• TEXTE DU DOCUMENT:
------------------------------------------------------------
L’énergie est-elle notre avenir ?
« L’énergie est notre avenir » proclame la publicité d’un fournisseur de ce produit. Il est vrai que sans l’énergie nous n’existerions pas. D’ailleurs rien n’existerait. L’énergie est à l’origine de l’Univers, de son évolution, de son expansion. L’énergie est source de tout mouvement, de tout changement, de toute vie. L’équation est très simple : sans énergie tout s’arrête, c’est la mort ! L’énergie est au-dessus des idéologies et des valeurs. On a vu les présidents Biden et Macron s’incliner devant un assassin pour gagner quelques barils de pétrole ! C’est qu’en effet le maintien d’un maximum de flux énergétique dans nos sociétés thermo-industrielles est une priorité absolue.
Depuis 3,8 milliards d’années, l’énergie solaire, accommodée par la photosynthèse et stockée en sucres et hydrocarbures, a permis l’émergence et la prolifération du vivant. Les chasseurs-cueilleurs, comme tous les animaux, puisaient directement le carburant vital dans les végétaux de leur environnement. Avec la révolution néolithique, en domestiquant plantes et animaux, les humains se sont appliqués à accroître le rendement de la conversion de l’énergie solaire en énergie humaine. Puis, en tirant profit des sous produits de cette énergie que sont le vent et le courant des rivières, ils ont accru leur force de travail. Depuis deux siècles l’utilisation des énergies fossiles (qui sont aussi d’origine solaire mais restées confinées pendant des centaines de millions d’années dans les entrailles de la terre) a permis aux humains de centupler leur capacité d’intervention sur leur environnement. Grâce à cette formidable puissance d’action, l’Humanité a explosé les limites du possible, de la conquête de la lune, à la domestication de l’atome et à l’intelligence artificielle. Et en multipliant par 3 la longévité humaine. L’Humanité a prospéré et proliféré. Aujourd’hui 8 milliards de terriens disposent en moyenne de l’équivalent de 200 esclaves mécaniques (avec, il est vrai, d’énormes disparités).
------------------------------------------------------------
• CONSIGNE:
D'après le texte sur l'énergie, de combien d'esclaves mécaniques les 8 milliards de terriens disposent-ils aujourd'hui en moyenne, s'il vous plaît ?

• EXTRAITS DE DONNÉES:
------------------------------------------------------------
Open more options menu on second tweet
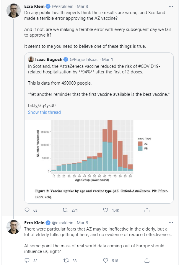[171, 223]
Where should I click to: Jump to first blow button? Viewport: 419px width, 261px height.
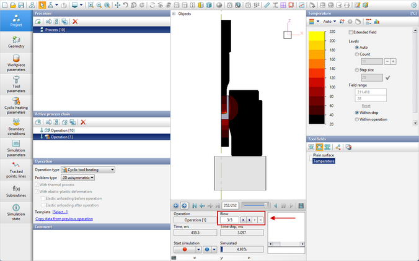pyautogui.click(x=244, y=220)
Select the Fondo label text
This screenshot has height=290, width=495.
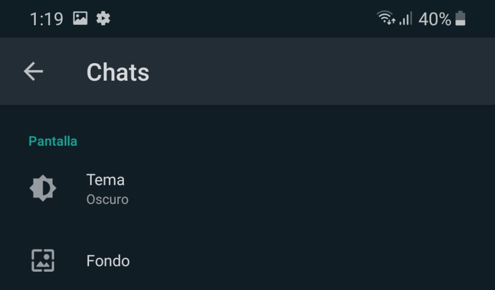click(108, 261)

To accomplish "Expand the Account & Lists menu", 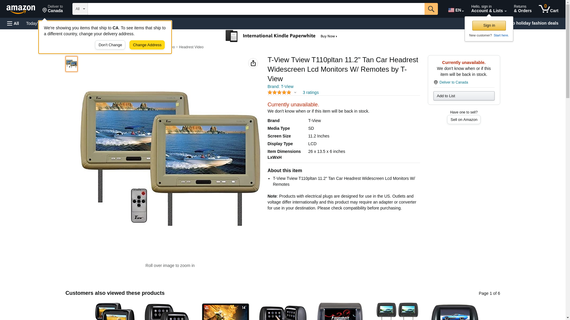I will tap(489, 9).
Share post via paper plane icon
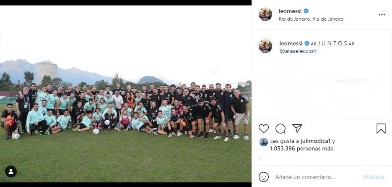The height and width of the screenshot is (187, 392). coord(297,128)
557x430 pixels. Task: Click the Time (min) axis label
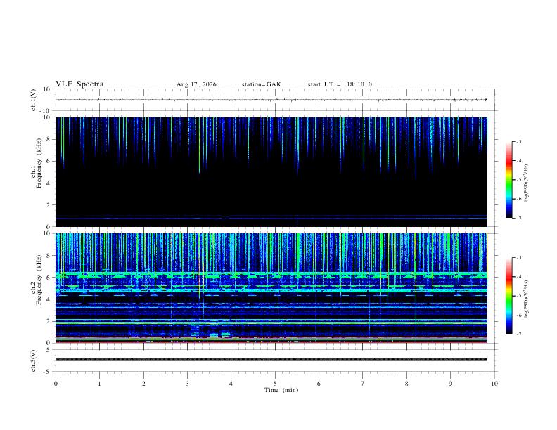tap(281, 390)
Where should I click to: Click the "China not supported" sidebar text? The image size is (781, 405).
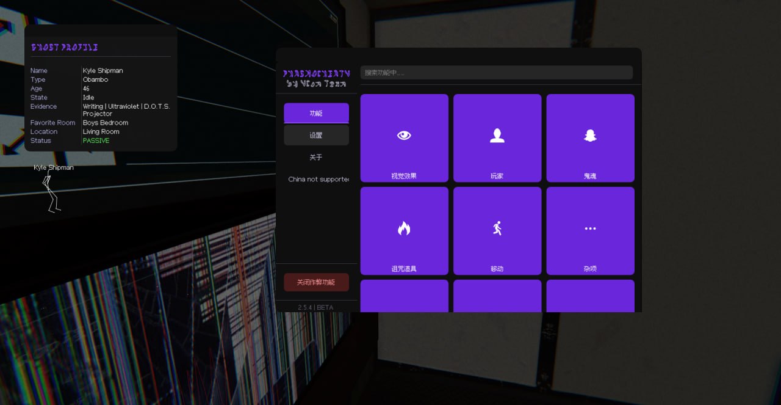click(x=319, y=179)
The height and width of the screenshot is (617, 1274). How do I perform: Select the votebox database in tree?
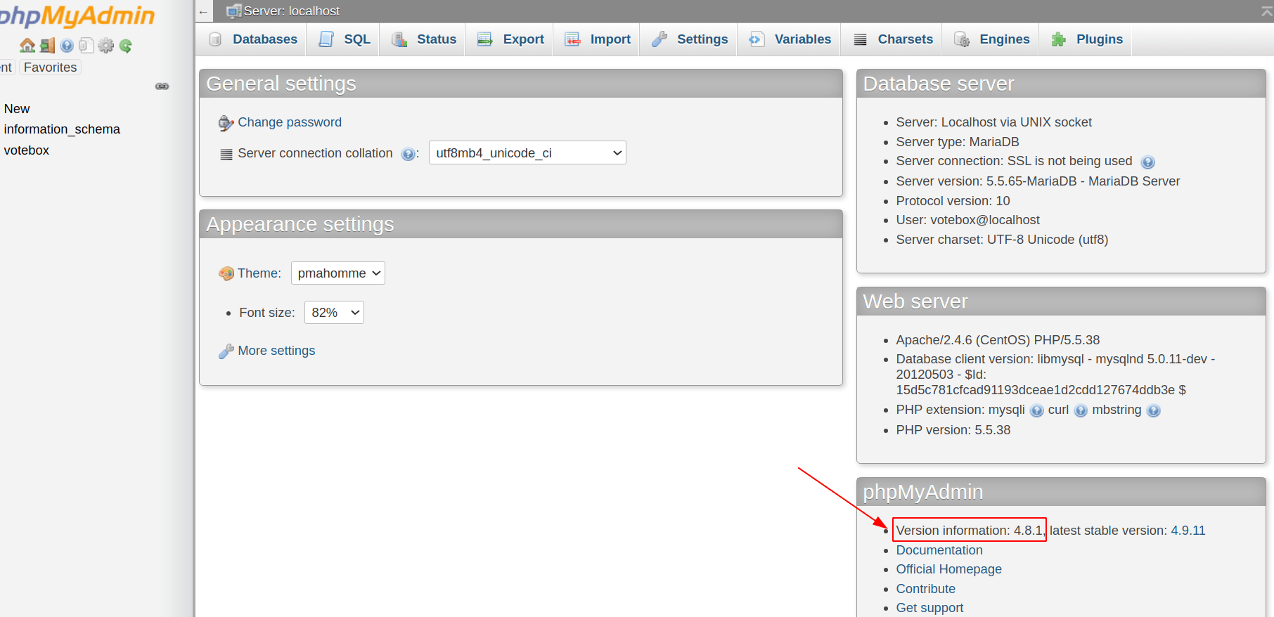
------------------------------------------------------------
• RÉSULTAT OBTENU:
De l'équivalent de 200 esclaves mécaniques.